» **RAW DATA**:

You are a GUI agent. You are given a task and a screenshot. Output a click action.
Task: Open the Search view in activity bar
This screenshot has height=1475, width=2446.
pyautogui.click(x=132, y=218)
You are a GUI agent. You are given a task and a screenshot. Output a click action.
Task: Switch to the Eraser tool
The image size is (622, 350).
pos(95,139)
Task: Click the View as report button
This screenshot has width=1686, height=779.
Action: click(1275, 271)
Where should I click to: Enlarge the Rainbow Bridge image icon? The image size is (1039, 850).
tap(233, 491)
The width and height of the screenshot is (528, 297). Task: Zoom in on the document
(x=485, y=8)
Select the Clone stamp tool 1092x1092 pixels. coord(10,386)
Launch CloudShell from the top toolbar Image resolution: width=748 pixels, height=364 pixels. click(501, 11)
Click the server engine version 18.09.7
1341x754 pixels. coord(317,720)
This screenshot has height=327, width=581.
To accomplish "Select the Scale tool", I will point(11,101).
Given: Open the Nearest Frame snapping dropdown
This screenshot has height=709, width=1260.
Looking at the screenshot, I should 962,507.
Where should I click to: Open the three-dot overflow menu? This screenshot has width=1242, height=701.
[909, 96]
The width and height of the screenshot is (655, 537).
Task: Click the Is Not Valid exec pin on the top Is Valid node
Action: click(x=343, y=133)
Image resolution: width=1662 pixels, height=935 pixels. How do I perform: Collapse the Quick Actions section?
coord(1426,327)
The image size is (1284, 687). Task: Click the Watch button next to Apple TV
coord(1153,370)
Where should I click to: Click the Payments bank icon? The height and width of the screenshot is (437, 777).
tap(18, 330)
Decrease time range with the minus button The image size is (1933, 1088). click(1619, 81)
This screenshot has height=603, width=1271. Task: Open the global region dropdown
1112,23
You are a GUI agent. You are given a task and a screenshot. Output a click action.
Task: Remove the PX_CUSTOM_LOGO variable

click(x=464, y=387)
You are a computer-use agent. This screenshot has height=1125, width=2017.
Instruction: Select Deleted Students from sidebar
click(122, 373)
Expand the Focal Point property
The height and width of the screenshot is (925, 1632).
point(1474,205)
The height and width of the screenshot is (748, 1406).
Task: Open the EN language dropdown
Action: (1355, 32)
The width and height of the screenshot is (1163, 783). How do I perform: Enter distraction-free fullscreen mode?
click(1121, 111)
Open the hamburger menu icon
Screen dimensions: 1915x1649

» **TASK DETAILS**:
Take the lines above and retype all of them exactly.

» **ANSWER BELOW**:
You are a GUI agent. You are given a task and a screenshot. Output a click action.
Task: Open the Search view in activity bar
This screenshot has height=1475, width=2446.
pyautogui.click(x=132, y=218)
You are a GUI agent. You are given a task and a screenshot. Output a click action.
Task: Switch to the Eraser tool
The image size is (622, 350).
pos(95,139)
Task: Click the View as report button
This screenshot has width=1686, height=779.
Action: click(1275, 271)
Where should I click to: Enlarge the Rainbow Bridge image icon? The image size is (1039, 850).
tap(233, 491)
The width and height of the screenshot is (528, 297). Task: Zoom in on the document
(x=485, y=8)
Select the Clone stamp tool 1092x1092 pixels. coord(10,386)
Launch CloudShell from the top toolbar Image resolution: width=748 pixels, height=364 pixels. click(501, 11)
Click the server engine version 18.09.7
1341x754 pixels. coord(317,720)
This screenshot has height=327, width=581.
To accomplish "Select the Scale tool", I will point(11,101).
Given: Open the Nearest Frame snapping dropdown
This screenshot has height=709, width=1260.
Looking at the screenshot, I should 962,507.
Where should I click to: Open the three-dot overflow menu? This screenshot has width=1242, height=701.
[909, 96]
The width and height of the screenshot is (655, 537).
Task: Click the Is Not Valid exec pin on the top Is Valid node
Action: click(x=343, y=133)
Image resolution: width=1662 pixels, height=935 pixels. How do I perform: Collapse the Quick Actions section?
coord(1426,327)
The image size is (1284, 687). Task: Click the Watch button next to Apple TV
coord(1153,370)
Where should I click to: Click the Payments bank icon? The height and width of the screenshot is (437, 777).
tap(18, 330)
Decrease time range with the minus button The image size is (1933, 1088). click(1619, 81)
This screenshot has height=603, width=1271. Task: Open the global region dropdown
1112,23
You are a GUI agent. You are given a task and a screenshot. Output a click action.
Task: Remove the PX_CUSTOM_LOGO variable

click(x=464, y=387)
You are a computer-use agent. This screenshot has height=1125, width=2017.
Instruction: Select Deleted Students from sidebar
click(122, 373)
Expand the Focal Point property
The height and width of the screenshot is (925, 1632).
point(1474,205)
The height and width of the screenshot is (748, 1406).
Task: Open the EN language dropdown
Action: (1355, 32)
The width and height of the screenshot is (1163, 783). How do I perform: Enter distraction-free fullscreen mode?
click(1121, 111)
Open the hamburger menu icon
Screen dimensions: 1915x1649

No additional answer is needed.